In the final part of our series on Dram Shop Claims in North Carolina, Richard Pinto and co-author David G Harris provide a recommendation on a Pattern Jury Instruction that would remedy the inconsistencies among current patter Jury Instructions involving Dram Shop Claims. We encourage you to read Parts 1,2, and 3.
Neither of the pattern jury instructions currently in place for civil dram shop claims properly outline the elements necessary to impose civil liability in a dram shop action as recognized by the Hutchens case and its progeny. As a result, the authors of this article would propose replacing the current two separate pattern jury instructions with a jury instruction which they believe adheres to the elements set forth by the North Carolina appellate courts for imposing civil dram shop liability reading in part:
In this case, the Plaintiffs contend, and Defendant denies, that Defendant was negligent in that it sold or gave alcoholic beverages to a person it knew or, in the exercise of ordinary care, should have known was “noticeably intoxicated”.
The Plaintiffs further contend, and Defendant denies, that Defendant’s negligence was a proximate cause of the Plaintiffs’ injury.
I instruct you that negligence is not to be presumed from the mere fact of injury.
A law enacted for the safety of the public provides that it is unlawful for a corporation who is licensed to sell alcoholic beverages to knowingly sell or give alcoholic beverages to any person who is intoxicated.
A violation of this safety law is negligence in and of itself.
A person violates this law when he sells or gives alcoholic beverages to a person who he knows or, in the exercise of ordinary care, should know is noticeably intoxicated and he knows or, in the exercise of ordinary care, should know this “noticeably intoxicated” person is going to drive a motor vehicle. “Intoxicated” means that a person’s mental or physical functioning is substantially, that is materially, impaired as a result of the use of alcohol.
In order to prevail on this (state number) issue, the Plaintiffs must present substantial evidence that: (1) Defendant furnished alcoholic beverages to someone the defendant knew or should have known was “noticeably intoxicated” and (2) Defendant knew or should have known this “noticeably intoxicated” person was going to drive a motor vehicle.

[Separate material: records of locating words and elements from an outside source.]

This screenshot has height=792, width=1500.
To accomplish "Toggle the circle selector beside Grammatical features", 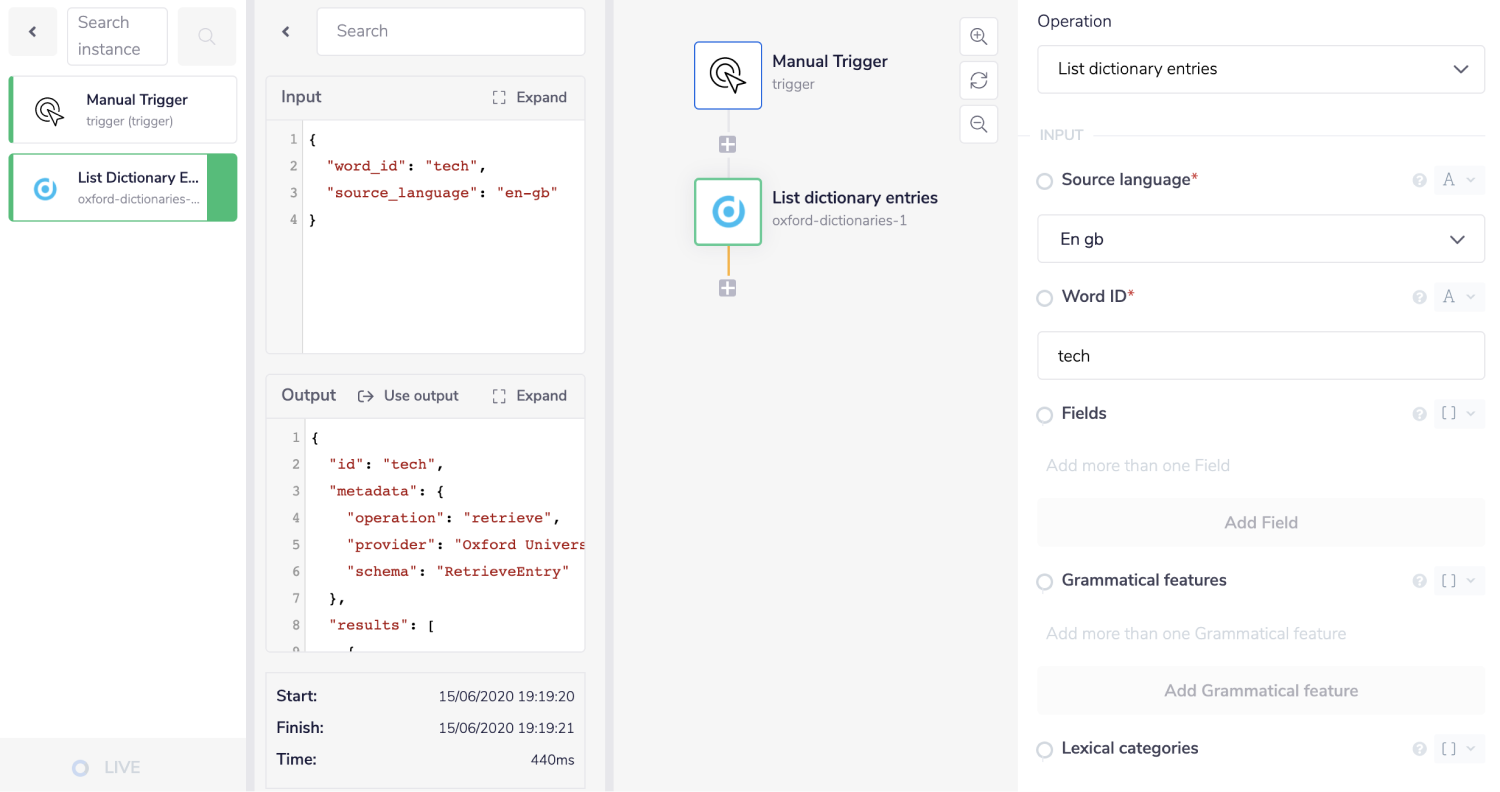I will click(x=1044, y=581).
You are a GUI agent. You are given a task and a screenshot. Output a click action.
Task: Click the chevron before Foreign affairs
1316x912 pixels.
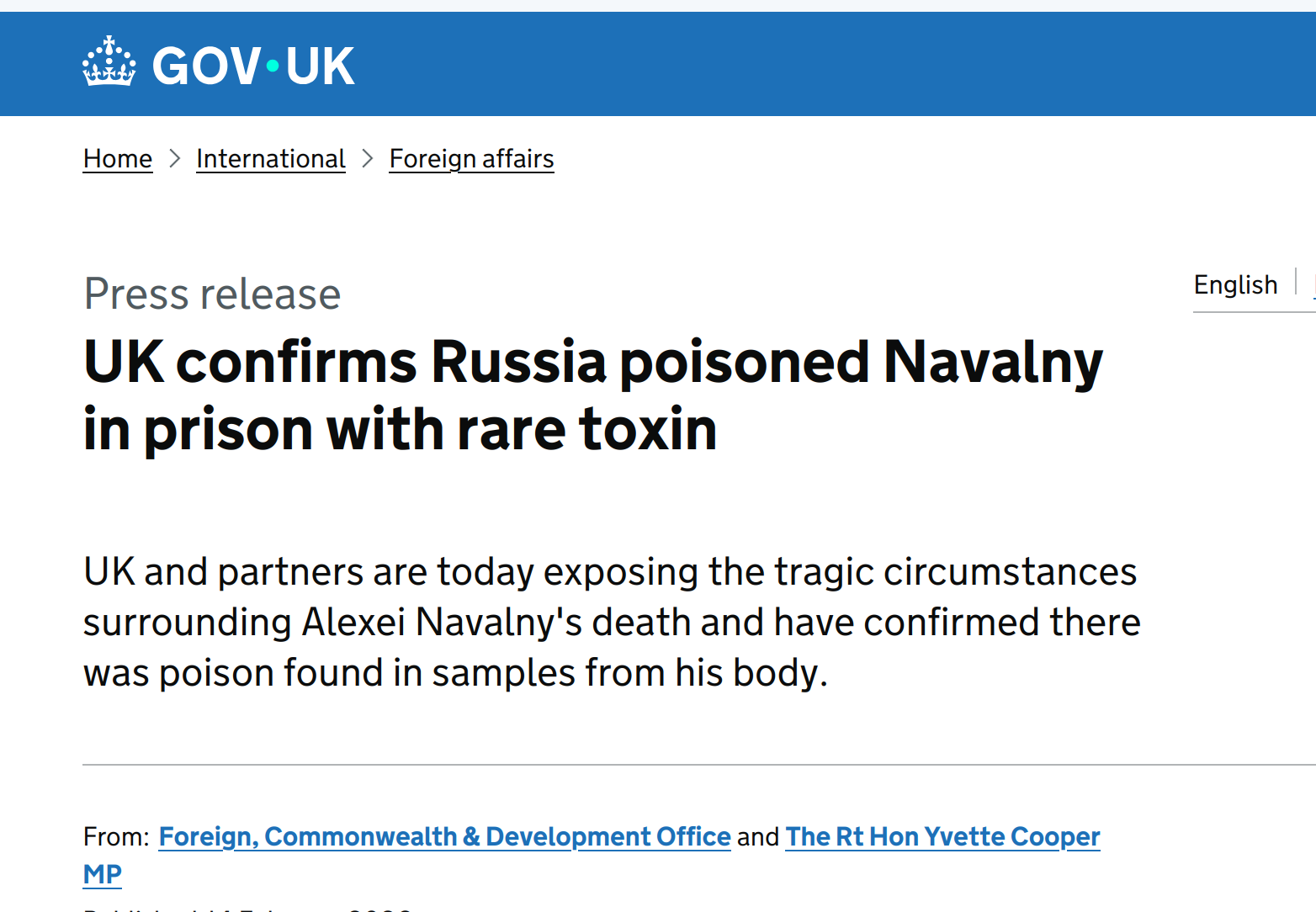[x=367, y=158]
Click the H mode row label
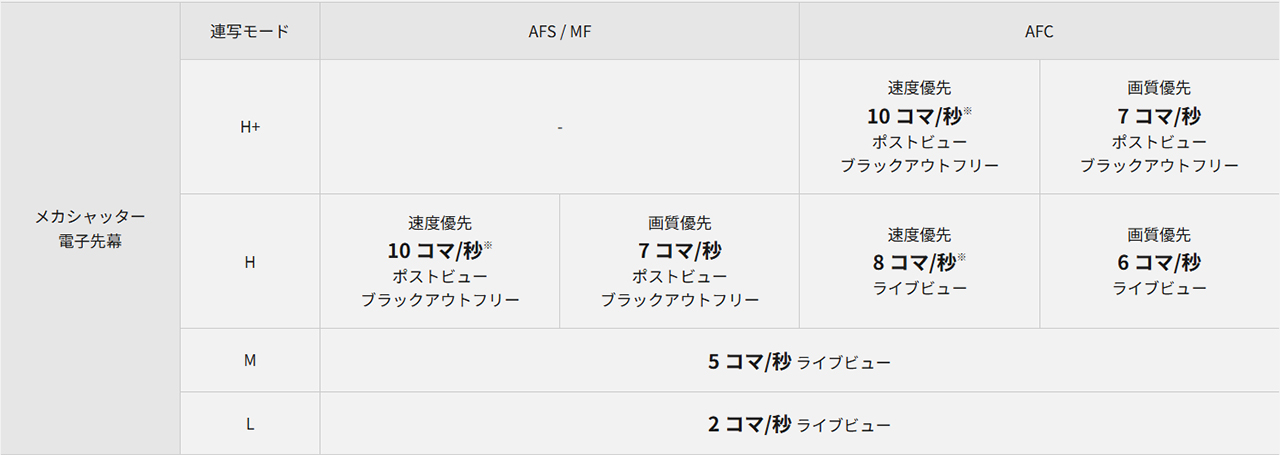Viewport: 1280px width, 455px height. click(x=250, y=262)
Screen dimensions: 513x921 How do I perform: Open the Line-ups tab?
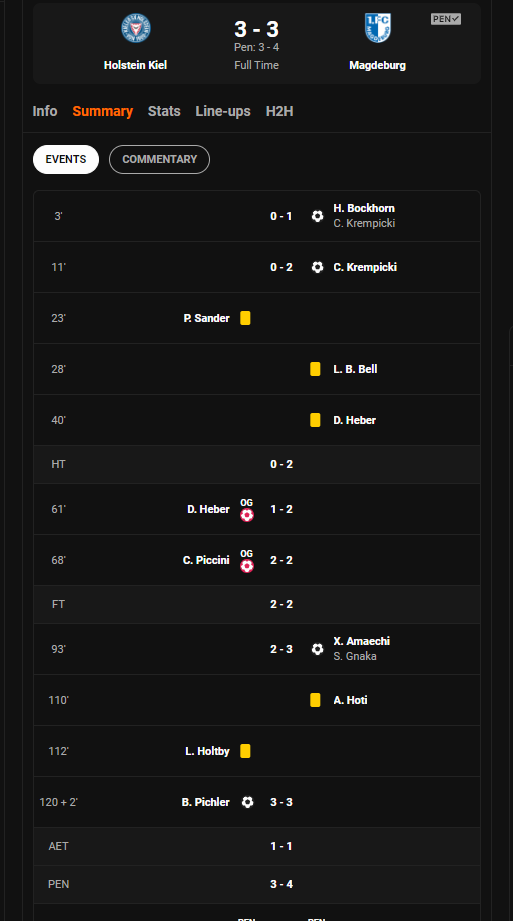[x=223, y=112]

As a hybrid of the two current pattern jury instructions, this proposed jury instruction properly includes the requirements set forth by the North Carolina appellate courts that: (1) the defendant serve alcohol to a person he knew, or, should have known, was intoxicated; and (2) the defendant knew, or should have known, that the person would shortly thereafter drive an automobile. Furthermore, this proposed jury instruction eliminates those portions of the current pattern jury instructions that would improperly impose liability on a defendant for serving alcohol to a person that is only likely to achieve a BAC level of 0.08 at some future point in time.